Kerckhoffs’s principle holds that the security of a cryptographic system should depend only on the secrecy of the key, not on the secrecy of the algorithm. In other words, you should be able to publish exactly how your cipher works and still be safe, because everything an adversary needs except the key is allowed to be public. This is the formal version of the warning against “security through obscurity.”
The principle comes from Auguste Kerckhoffs, who set it out in his 1883 work “La cryptographie militaire,” published in the Journal des sciences militaires. Writing about practical military cipher systems, he laid down a set of requirements for a usable field cipher, the most enduring of which is that the system must not require secrecy and can fall into the enemy’s hands without causing harm, as long as the key stays secret.

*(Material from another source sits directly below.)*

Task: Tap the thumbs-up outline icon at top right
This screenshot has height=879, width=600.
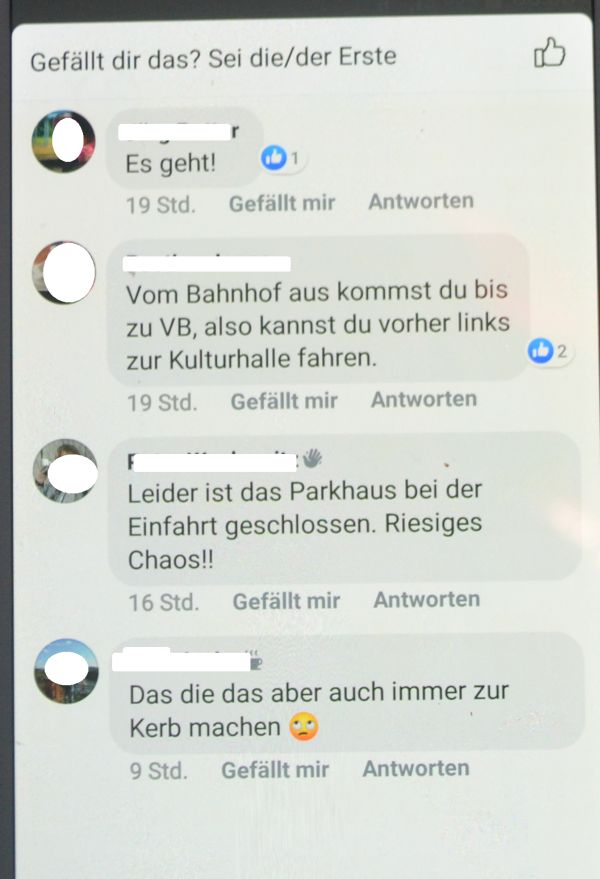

The reasoning is practical, not merely theoretical. Algorithms are hard to keep secret: they are implemented in devices and software that can be captured, reverse-engineered, or leaked, and once an algorithm is exposed it cannot be quietly replaced everywhere. A key, by contrast, is small and easy to change, so concentrating all the secrecy in the key makes a system far more robust.
This principle became a foundation of open cryptographic design. Modern standards like AES are published in full detail and subjected to years of public scrutiny precisely because surviving open analysis is the best evidence of strength. A cipher that depends on staying secret is considered untrustworthy; a cipher that stays secure under full public knowledge of its design is the goal.